===== AVAILABLE RECORDS =====
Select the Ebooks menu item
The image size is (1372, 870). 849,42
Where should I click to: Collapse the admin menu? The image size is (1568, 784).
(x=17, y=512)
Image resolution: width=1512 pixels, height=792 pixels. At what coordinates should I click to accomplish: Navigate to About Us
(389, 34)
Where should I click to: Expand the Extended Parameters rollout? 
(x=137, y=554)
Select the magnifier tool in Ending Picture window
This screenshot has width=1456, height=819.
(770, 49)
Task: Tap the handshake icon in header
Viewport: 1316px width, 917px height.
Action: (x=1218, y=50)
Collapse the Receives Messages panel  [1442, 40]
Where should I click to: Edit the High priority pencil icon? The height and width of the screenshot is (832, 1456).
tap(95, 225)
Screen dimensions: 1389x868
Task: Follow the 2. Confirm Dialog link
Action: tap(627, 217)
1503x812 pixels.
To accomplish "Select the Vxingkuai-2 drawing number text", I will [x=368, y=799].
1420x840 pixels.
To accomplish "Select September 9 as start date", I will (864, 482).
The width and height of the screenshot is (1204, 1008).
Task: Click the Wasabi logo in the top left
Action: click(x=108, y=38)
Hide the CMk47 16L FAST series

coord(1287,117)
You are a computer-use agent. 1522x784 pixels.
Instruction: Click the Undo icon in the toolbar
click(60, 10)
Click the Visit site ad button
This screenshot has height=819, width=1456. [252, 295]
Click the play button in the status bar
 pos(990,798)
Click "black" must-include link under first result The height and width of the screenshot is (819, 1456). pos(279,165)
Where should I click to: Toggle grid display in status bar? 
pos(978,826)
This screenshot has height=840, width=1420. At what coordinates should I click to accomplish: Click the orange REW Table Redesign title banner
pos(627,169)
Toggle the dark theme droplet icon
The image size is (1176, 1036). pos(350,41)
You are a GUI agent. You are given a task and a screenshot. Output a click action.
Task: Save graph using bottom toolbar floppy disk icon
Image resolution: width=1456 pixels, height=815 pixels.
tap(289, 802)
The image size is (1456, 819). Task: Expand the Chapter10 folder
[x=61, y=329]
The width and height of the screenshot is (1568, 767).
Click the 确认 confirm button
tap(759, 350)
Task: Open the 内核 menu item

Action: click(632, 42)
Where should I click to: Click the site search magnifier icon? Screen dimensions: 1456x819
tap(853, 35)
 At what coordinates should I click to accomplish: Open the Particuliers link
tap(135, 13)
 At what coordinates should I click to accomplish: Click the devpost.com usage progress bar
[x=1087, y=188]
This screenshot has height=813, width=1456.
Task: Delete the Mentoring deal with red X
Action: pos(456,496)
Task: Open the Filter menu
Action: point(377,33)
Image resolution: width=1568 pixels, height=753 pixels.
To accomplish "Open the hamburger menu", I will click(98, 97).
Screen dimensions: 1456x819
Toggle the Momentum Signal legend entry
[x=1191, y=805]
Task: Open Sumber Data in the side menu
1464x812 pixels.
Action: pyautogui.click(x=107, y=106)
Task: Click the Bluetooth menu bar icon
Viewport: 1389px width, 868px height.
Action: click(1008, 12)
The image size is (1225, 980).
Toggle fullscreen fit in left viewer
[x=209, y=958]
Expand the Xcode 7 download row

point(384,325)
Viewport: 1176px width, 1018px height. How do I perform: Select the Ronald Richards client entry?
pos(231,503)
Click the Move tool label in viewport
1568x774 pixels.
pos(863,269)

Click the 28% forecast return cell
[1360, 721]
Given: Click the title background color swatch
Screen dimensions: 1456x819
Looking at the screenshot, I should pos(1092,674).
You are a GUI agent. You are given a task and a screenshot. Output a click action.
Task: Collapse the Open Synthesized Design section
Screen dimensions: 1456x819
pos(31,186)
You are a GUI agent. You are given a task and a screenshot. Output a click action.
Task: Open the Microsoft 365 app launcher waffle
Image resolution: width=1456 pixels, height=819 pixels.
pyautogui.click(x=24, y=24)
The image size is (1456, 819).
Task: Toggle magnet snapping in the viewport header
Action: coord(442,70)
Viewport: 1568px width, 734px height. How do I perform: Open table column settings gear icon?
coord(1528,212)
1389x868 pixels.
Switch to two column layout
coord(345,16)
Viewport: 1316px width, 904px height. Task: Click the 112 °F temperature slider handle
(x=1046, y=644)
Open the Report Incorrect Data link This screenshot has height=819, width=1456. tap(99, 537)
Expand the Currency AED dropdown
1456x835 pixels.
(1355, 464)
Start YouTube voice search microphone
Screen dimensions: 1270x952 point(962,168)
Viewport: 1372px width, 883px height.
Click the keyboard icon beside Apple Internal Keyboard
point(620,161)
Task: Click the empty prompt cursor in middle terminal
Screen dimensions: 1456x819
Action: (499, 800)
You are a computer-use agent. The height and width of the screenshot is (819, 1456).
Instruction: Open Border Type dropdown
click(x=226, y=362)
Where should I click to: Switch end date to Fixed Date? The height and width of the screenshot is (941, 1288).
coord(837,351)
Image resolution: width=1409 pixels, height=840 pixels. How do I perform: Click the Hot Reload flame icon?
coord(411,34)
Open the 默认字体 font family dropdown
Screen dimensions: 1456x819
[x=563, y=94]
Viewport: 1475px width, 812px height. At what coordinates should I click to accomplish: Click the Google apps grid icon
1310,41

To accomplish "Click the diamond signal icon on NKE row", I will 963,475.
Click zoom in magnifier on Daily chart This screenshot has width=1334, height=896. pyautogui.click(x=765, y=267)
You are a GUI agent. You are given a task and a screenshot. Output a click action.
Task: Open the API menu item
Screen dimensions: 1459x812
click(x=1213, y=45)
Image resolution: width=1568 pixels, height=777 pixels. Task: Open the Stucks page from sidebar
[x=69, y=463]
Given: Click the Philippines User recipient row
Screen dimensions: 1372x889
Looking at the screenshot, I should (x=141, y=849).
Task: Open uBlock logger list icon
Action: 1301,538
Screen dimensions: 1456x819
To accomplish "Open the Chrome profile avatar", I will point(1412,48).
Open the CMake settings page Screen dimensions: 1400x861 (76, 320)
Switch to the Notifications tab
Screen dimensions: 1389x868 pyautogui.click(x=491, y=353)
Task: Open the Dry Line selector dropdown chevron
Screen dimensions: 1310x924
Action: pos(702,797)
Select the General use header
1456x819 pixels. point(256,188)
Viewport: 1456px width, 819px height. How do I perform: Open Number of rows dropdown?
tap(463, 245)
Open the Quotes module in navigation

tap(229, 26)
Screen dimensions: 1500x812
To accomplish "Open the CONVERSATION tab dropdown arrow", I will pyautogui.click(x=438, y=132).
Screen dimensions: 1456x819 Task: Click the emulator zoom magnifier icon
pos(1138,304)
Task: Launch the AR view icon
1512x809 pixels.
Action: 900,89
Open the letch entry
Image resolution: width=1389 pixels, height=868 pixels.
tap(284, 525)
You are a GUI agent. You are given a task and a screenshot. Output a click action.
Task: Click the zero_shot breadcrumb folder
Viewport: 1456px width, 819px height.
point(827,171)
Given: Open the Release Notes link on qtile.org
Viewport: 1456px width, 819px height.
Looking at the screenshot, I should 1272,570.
=====
All of the records above should be transcribed exactly.

Select the Ebooks menu item
The image size is (1372, 870). 849,42
Where should I click to: Collapse the admin menu? The image size is (1568, 784).
(x=17, y=512)
Image resolution: width=1512 pixels, height=792 pixels. At what coordinates should I click to accomplish: Navigate to About Us
(389, 34)
Where should I click to: Expand the Extended Parameters rollout? 
(x=137, y=554)
Select the magnifier tool in Ending Picture window
This screenshot has width=1456, height=819.
(770, 49)
Task: Tap the handshake icon in header
Viewport: 1316px width, 917px height.
Action: (x=1218, y=50)
Collapse the Receives Messages panel  [1442, 40]
Where should I click to: Edit the High priority pencil icon? The height and width of the screenshot is (832, 1456).
tap(95, 225)
Screen dimensions: 1389x868
Task: Follow the 2. Confirm Dialog link
Action: tap(627, 217)
1503x812 pixels.
To accomplish "Select the Vxingkuai-2 drawing number text", I will [x=368, y=799].
1420x840 pixels.
To accomplish "Select September 9 as start date", I will (864, 482).
The width and height of the screenshot is (1204, 1008).
Task: Click the Wasabi logo in the top left
Action: click(x=108, y=38)
Hide the CMk47 16L FAST series

coord(1287,117)
You are a computer-use agent. 1522x784 pixels.
Instruction: Click the Undo icon in the toolbar
click(60, 10)
Click the Visit site ad button
This screenshot has height=819, width=1456. [252, 295]
Click the play button in the status bar
 pos(990,798)
Click "black" must-include link under first result The height and width of the screenshot is (819, 1456). pos(279,165)
Where should I click to: Toggle grid display in status bar? 
pos(978,826)
This screenshot has height=840, width=1420. At what coordinates should I click to accomplish: Click the orange REW Table Redesign title banner
pos(627,169)
Toggle the dark theme droplet icon
The image size is (1176, 1036). pos(350,41)
You are a GUI agent. You are given a task and a screenshot. Output a click action.
Task: Save graph using bottom toolbar floppy disk icon
Image resolution: width=1456 pixels, height=815 pixels.
tap(289, 802)
The image size is (1456, 819). Task: Expand the Chapter10 folder
[x=61, y=329]
The width and height of the screenshot is (1568, 767).
Click the 确认 confirm button
tap(759, 350)
Task: Open the 内核 menu item

Action: click(632, 42)
Where should I click to: Click the site search magnifier icon? Screen dimensions: 1456x819
tap(853, 35)
 At what coordinates should I click to accomplish: Open the Particuliers link
tap(135, 13)
 At what coordinates should I click to accomplish: Click the devpost.com usage progress bar
[x=1087, y=188]
This screenshot has height=813, width=1456.
Task: Delete the Mentoring deal with red X
Action: pos(456,496)
Task: Open the Filter menu
Action: point(377,33)
Image resolution: width=1568 pixels, height=753 pixels.
To accomplish "Open the hamburger menu", I will click(98, 97).
Screen dimensions: 1456x819
Toggle the Momentum Signal legend entry
[x=1191, y=805]
Task: Open Sumber Data in the side menu
1464x812 pixels.
Action: pyautogui.click(x=107, y=106)
Task: Click the Bluetooth menu bar icon
Viewport: 1389px width, 868px height.
Action: click(1008, 12)
The image size is (1225, 980).
Toggle fullscreen fit in left viewer
[x=209, y=958]
Expand the Xcode 7 download row

point(384,325)
Viewport: 1176px width, 1018px height. How do I perform: Select the Ronald Richards client entry?
pos(231,503)
Click the Move tool label in viewport
1568x774 pixels.
pos(863,269)

Click the 28% forecast return cell
[1360, 721]
Given: Click the title background color swatch
Screen dimensions: 1456x819
Looking at the screenshot, I should pos(1092,674).
You are a GUI agent. You are given a task and a screenshot. Output a click action.
Task: Collapse the Open Synthesized Design section
Screen dimensions: 1456x819
pos(31,186)
You are a GUI agent. You are given a task and a screenshot. Output a click action.
Task: Open the Microsoft 365 app launcher waffle
Image resolution: width=1456 pixels, height=819 pixels.
pyautogui.click(x=24, y=24)
The image size is (1456, 819).
Task: Toggle magnet snapping in the viewport header
Action: coord(442,70)
Viewport: 1568px width, 734px height. How do I perform: Open table column settings gear icon?
coord(1528,212)
1389x868 pixels.
Switch to two column layout
coord(345,16)
Viewport: 1316px width, 904px height. Task: Click the 112 °F temperature slider handle
(x=1046, y=644)
Open the Report Incorrect Data link This screenshot has height=819, width=1456. tap(99, 537)
Expand the Currency AED dropdown
1456x835 pixels.
(1355, 464)
Start YouTube voice search microphone
Screen dimensions: 1270x952 point(962,168)
Viewport: 1372px width, 883px height.
Click the keyboard icon beside Apple Internal Keyboard
point(620,161)
Task: Click the empty prompt cursor in middle terminal
Screen dimensions: 1456x819
Action: (499, 800)
You are a computer-use agent. The height and width of the screenshot is (819, 1456).
Instruction: Open Border Type dropdown
click(x=226, y=362)
Where should I click to: Switch end date to Fixed Date? The height and width of the screenshot is (941, 1288).
coord(837,351)
Image resolution: width=1409 pixels, height=840 pixels. How do I perform: Click the Hot Reload flame icon?
coord(411,34)
Open the 默认字体 font family dropdown
Screen dimensions: 1456x819
[x=563, y=94]
Viewport: 1475px width, 812px height. At what coordinates should I click to accomplish: Click the Google apps grid icon
1310,41

To accomplish "Click the diamond signal icon on NKE row", I will 963,475.
Click zoom in magnifier on Daily chart This screenshot has width=1334, height=896. pyautogui.click(x=765, y=267)
You are a GUI agent. You are given a task and a screenshot. Output a click action.
Task: Open the API menu item
Screen dimensions: 1459x812
click(x=1213, y=45)
Image resolution: width=1568 pixels, height=777 pixels. Task: Open the Stucks page from sidebar
[x=69, y=463]
Given: Click the Philippines User recipient row
Screen dimensions: 1372x889
Looking at the screenshot, I should (x=141, y=849).
Task: Open uBlock logger list icon
Action: 1301,538
Screen dimensions: 1456x819
To accomplish "Open the Chrome profile avatar", I will point(1412,48).
Open the CMake settings page Screen dimensions: 1400x861 (76, 320)
Switch to the Notifications tab
Screen dimensions: 1389x868 pyautogui.click(x=491, y=353)
Task: Open the Dry Line selector dropdown chevron
Screen dimensions: 1310x924
Action: pos(702,797)
Select the General use header
1456x819 pixels. point(256,188)
Viewport: 1456px width, 819px height. How do I perform: Open Number of rows dropdown?
tap(463, 245)
Open the Quotes module in navigation

tap(229, 26)
Screen dimensions: 1500x812
To accomplish "Open the CONVERSATION tab dropdown arrow", I will pyautogui.click(x=438, y=132).
Screen dimensions: 1456x819 Task: Click the emulator zoom magnifier icon
pos(1138,304)
Task: Launch the AR view icon
1512x809 pixels.
Action: 900,89
Open the letch entry
Image resolution: width=1389 pixels, height=868 pixels.
tap(284, 525)
You are a GUI agent. You are given a task and a screenshot. Output a click action.
Task: Click the zero_shot breadcrumb folder
Viewport: 1456px width, 819px height.
point(827,171)
Given: Open the Release Notes link on qtile.org
Viewport: 1456px width, 819px height.
Looking at the screenshot, I should 1272,570.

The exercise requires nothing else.